Even thousands of years ago, Ayurvedic experts suggested herbs to protect the liver from toxins, poisons, stress and the environment. Today, these herbs are needed more than ever to ward off higher levels of stress, pollutants and toxins than ever before. The herbs that help to detoxify and protect the liver from the damage of alcohol are bitter in nature, and many folks tend to avoid that taste in their diet. There are 5 Ayurvedic herbs that have been used for thousands of years in Ayurveda to protect the liver, and new research has confirmed this ancient wisdom. They are: Bhumyamalaki, Barberry, Turmeric, Guduchi and Amalaki – which make up the LifeSpa Liver Repair formula. Taking these herbs before drinking alcohol has been shown to protect the liver from alcohol-related toxicity.

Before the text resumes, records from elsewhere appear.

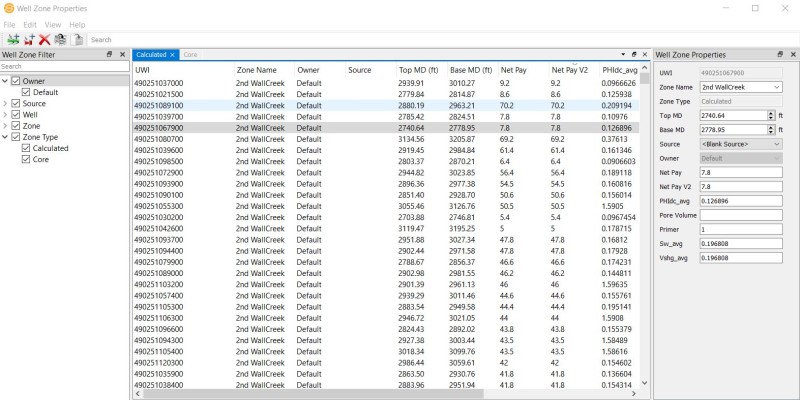Click the add well zone toolbar icon
This screenshot has width=800, height=400.
[x=12, y=39]
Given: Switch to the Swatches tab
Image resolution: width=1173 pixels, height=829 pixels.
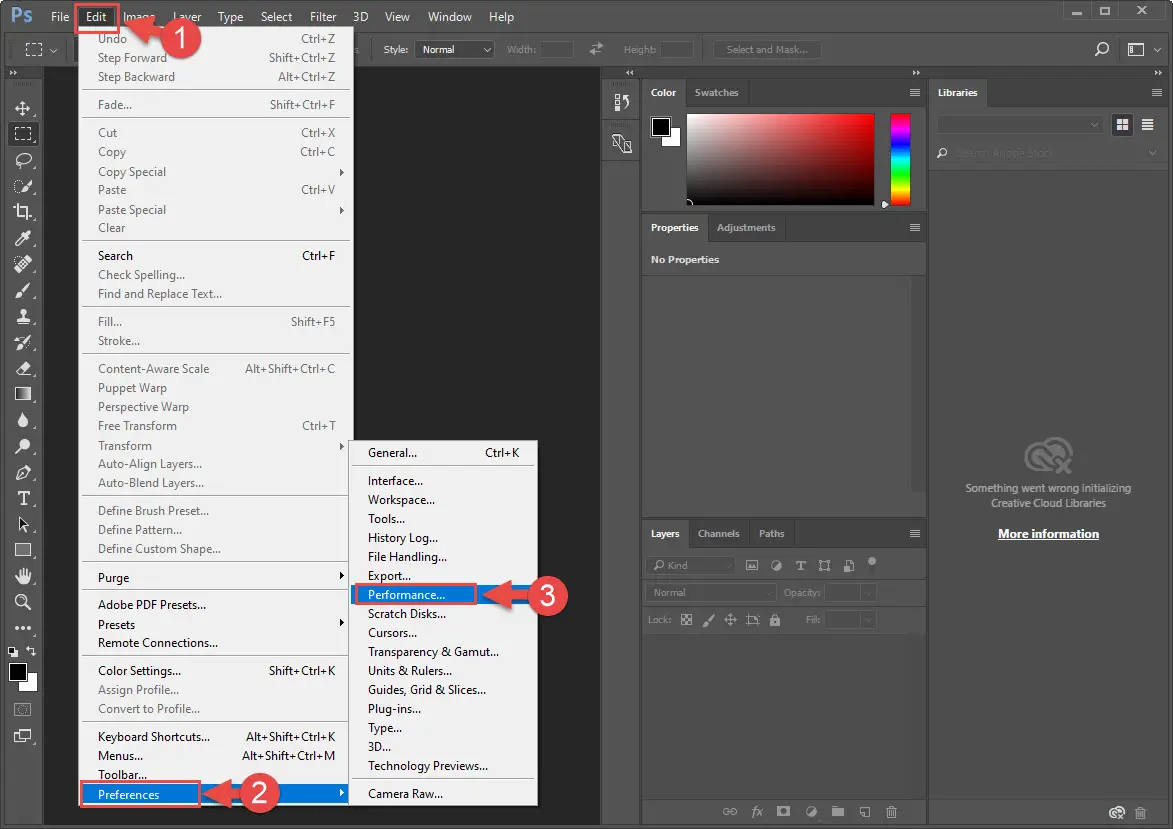Looking at the screenshot, I should point(716,92).
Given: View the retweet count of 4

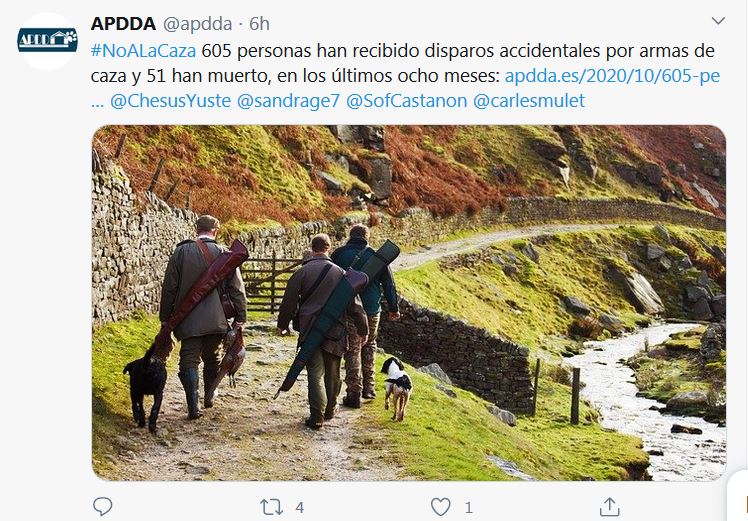Looking at the screenshot, I should 300,507.
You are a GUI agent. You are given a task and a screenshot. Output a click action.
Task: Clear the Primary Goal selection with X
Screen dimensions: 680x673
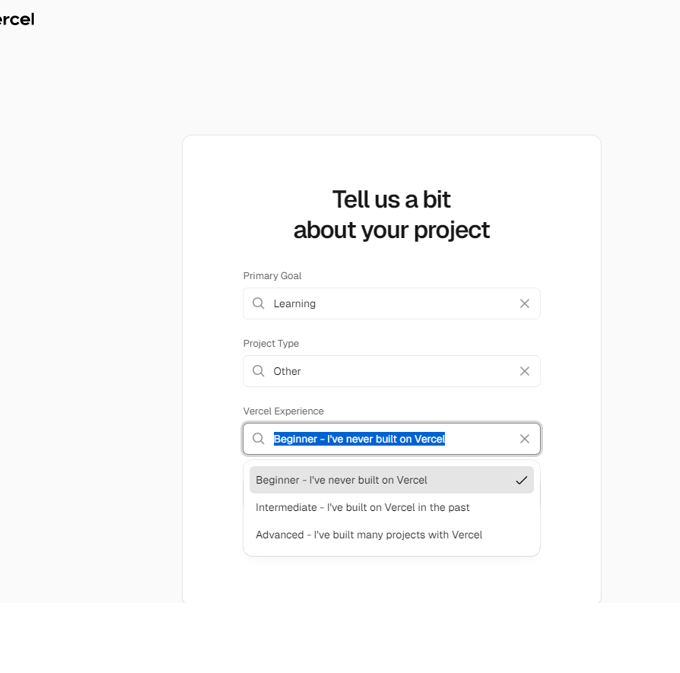[524, 303]
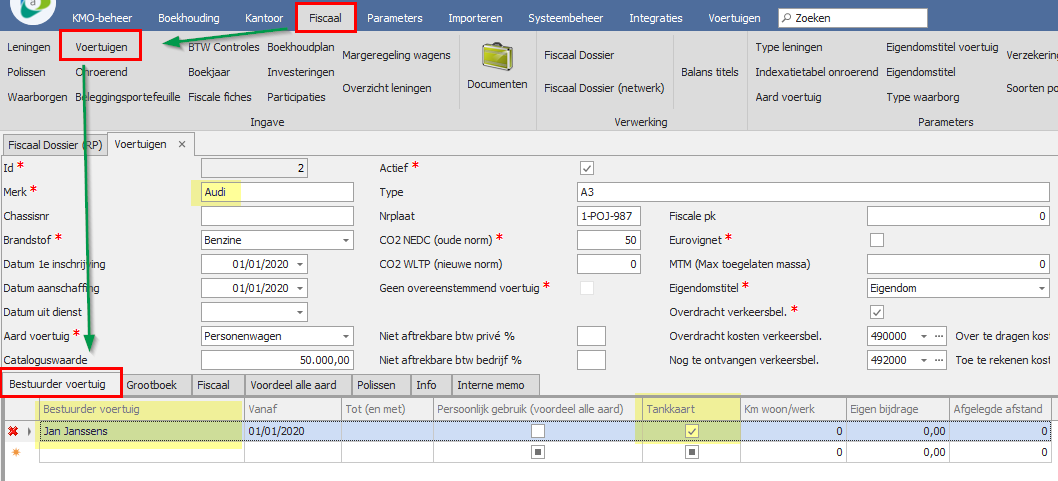Click Voertuigen in the Ingave group
This screenshot has width=1058, height=481.
coord(100,47)
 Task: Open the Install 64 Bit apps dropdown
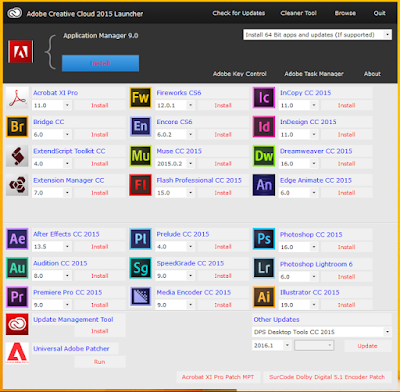tap(317, 35)
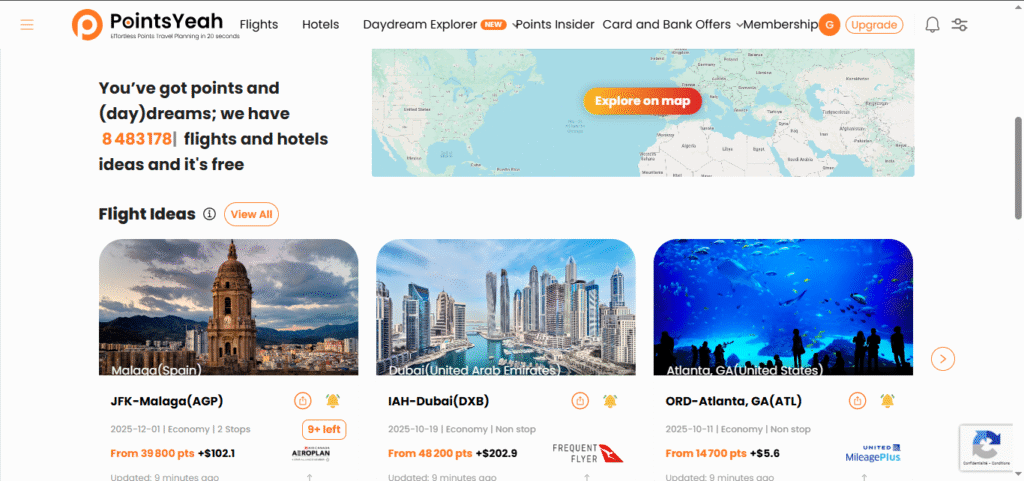Toggle alert bell for JFK-Malaga flight

[x=333, y=400]
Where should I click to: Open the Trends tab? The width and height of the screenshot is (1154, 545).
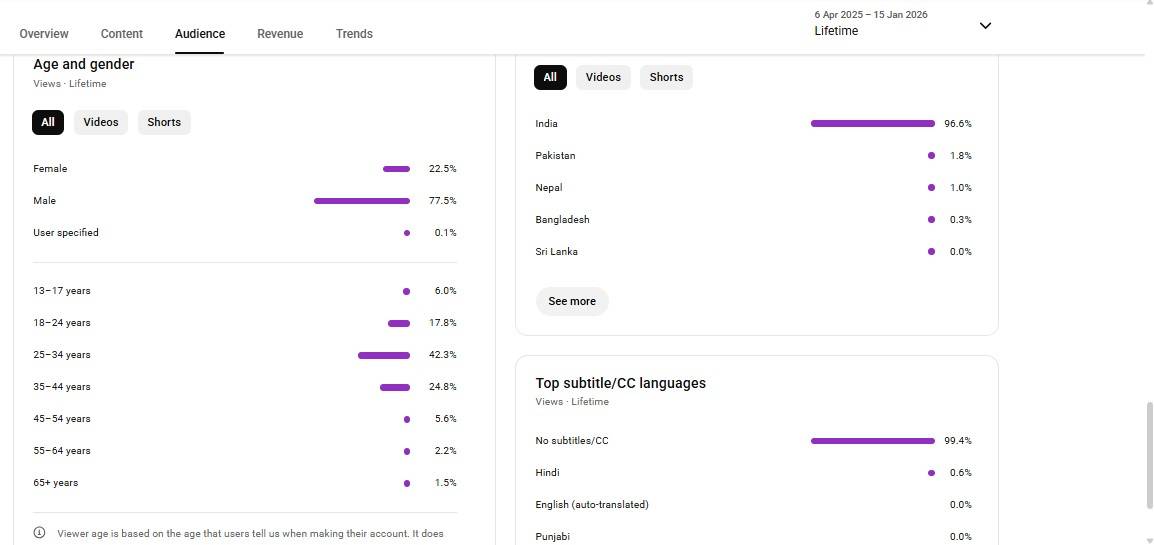pos(354,34)
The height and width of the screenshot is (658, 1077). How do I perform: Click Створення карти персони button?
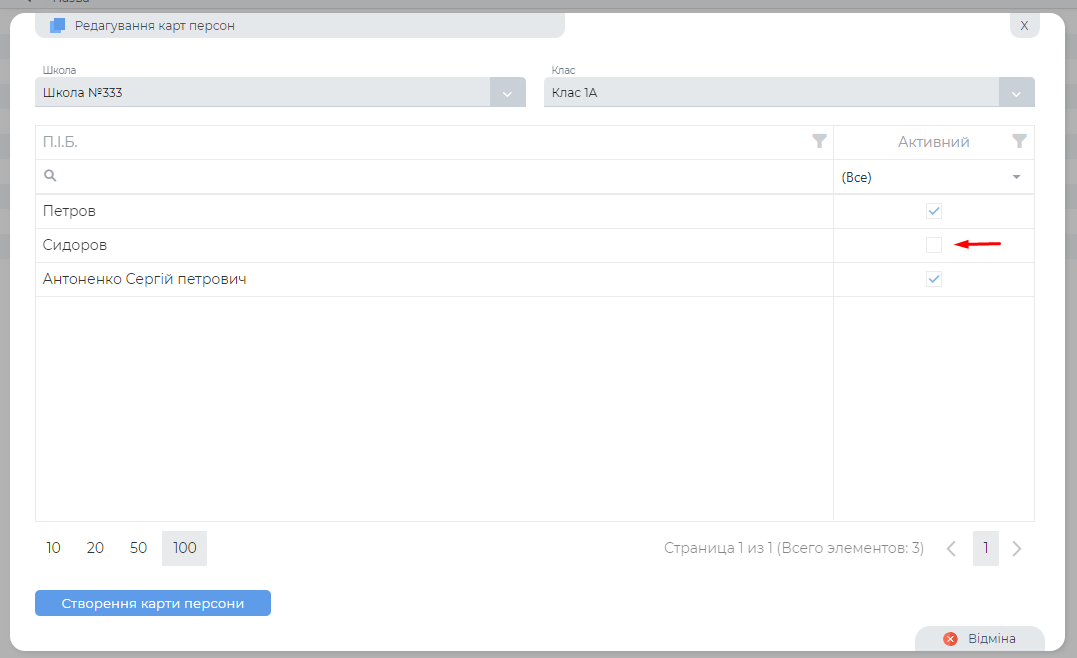[x=153, y=603]
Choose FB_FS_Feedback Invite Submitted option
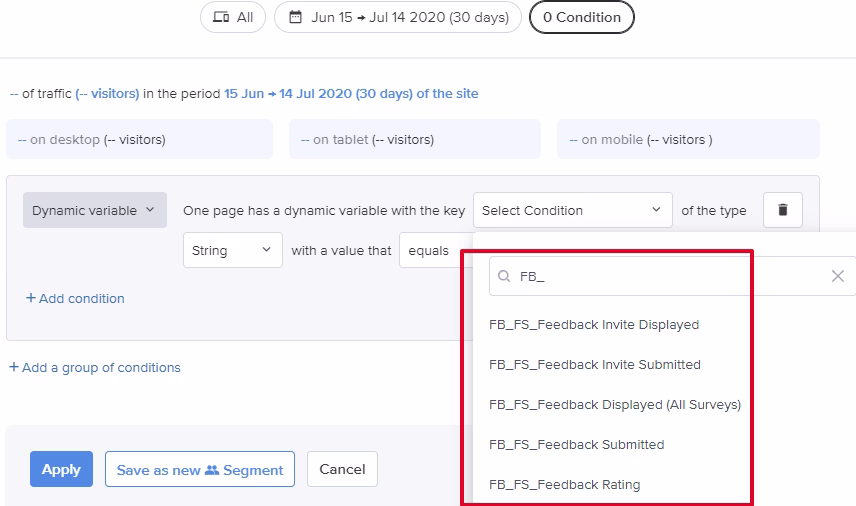The image size is (856, 506). pos(595,365)
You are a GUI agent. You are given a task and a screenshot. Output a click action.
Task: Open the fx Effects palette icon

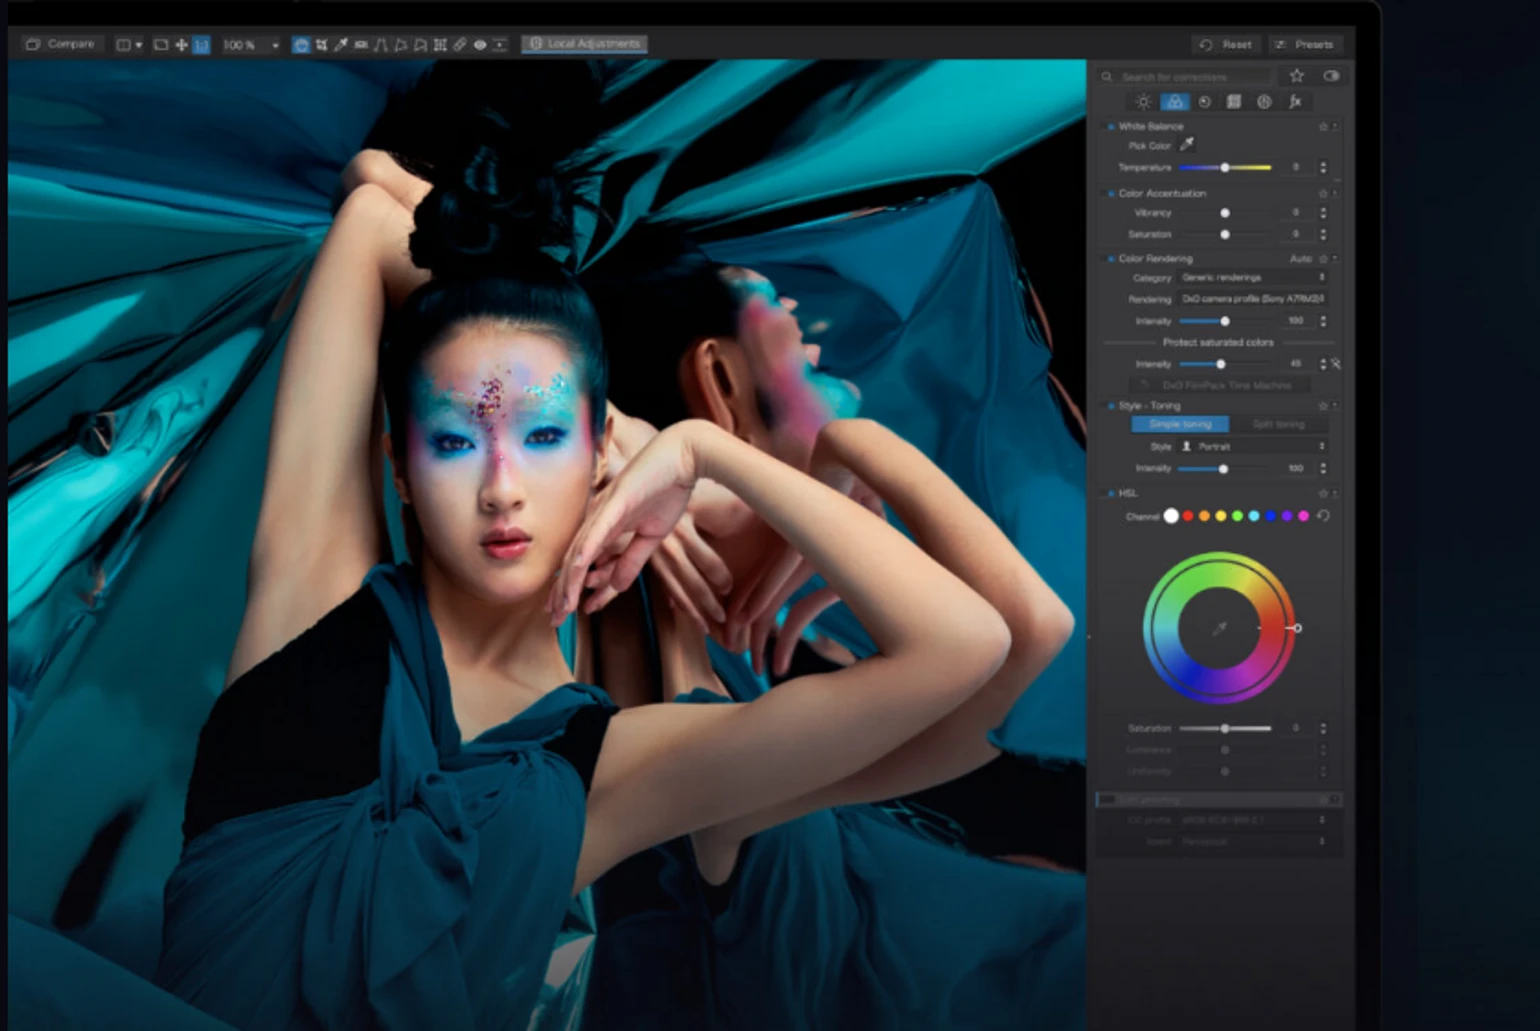1295,102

- Bhumyamalaki (Phyllanthus amarus) – is Ayurveda’s most revered liver-protective herb. In one study, it supported the healthy function of liver cells when exposed to alcohol stress. (2) In another study, Bhumyamalaki enhanced liver cell recovery from alcohol-induced liver cell injury. It did so by restoring liver enzymes to normal levels after injury. (3)
- Barberry (Berberis vulgaris) – are extremely bitter, vitamin C-rich berries that have been used for centuries to protect the liver, increase bile flow, support healthy cell replication (4) and healthy blood sugar. Studies suggest that barberry is rich in an alkaloid called berberine and is a potent antioxidant and liver-protectant against toxins. (4)
- Turmeric (Curcuma longa) is a bitter rhizome that has literally thousands of studies suggesting benefits for the skin, digestion, brain and liver. (7) For the liver, turmeric has been shown to boost the body’s natural antioxidants and liver- and brain-protectant properties when exposed to alcohol-induced oxidative stress. (5,6,7)
- Guduchi (Tinospora cordifolia) – has been shown to exhibit antioxidant effects protecting both the liver and kidneys while exposed to a wide array of toxins including heavy metals, environmental toxins and pollutants. Guduchi supports production of powerful liver-protective enzymes, such as superoxide dismutase (SOD), catalase and glutathione peroxidase, which are all depleted when exposed to alcohol. (8)
- Amalaki (Emblica officinalis) – or Indian Gooseberry is a small fruit that is rich in vitamin C, antioxidants and nitric oxide-producing compounds. (9) It has been shown in studies to support healthy liver cells by increasing superoxide dismutase (SOD), catalase and glutathione. (9) In another study, one of the tannoids in amalaki demonstrated protection against alcohol-induced brain mitochondrial dysfunction. (9,10)
It is very clear that alcohol can damage the liver and compromise its function while exposing the body to a host of other health issues. (1) While many studies suggest a small amount of alcohol is good for the heart, there are other studies that suggest that there are more health risks than health benefits, and that we should avoid it all together. My suggestion is, of course, moderation and to re-introduce the bitter tastes back into our diets that we have lost. In a toxic world that is lacking in the bitter foods, roots, berry, spices and herbs that protect the liver, supplementing with these protective whole herbs makes sense in my opinion.
No herbal supplements can prevent intoxication, and they are not intended to treat or prevent the consequence of excessive alcohol consumption.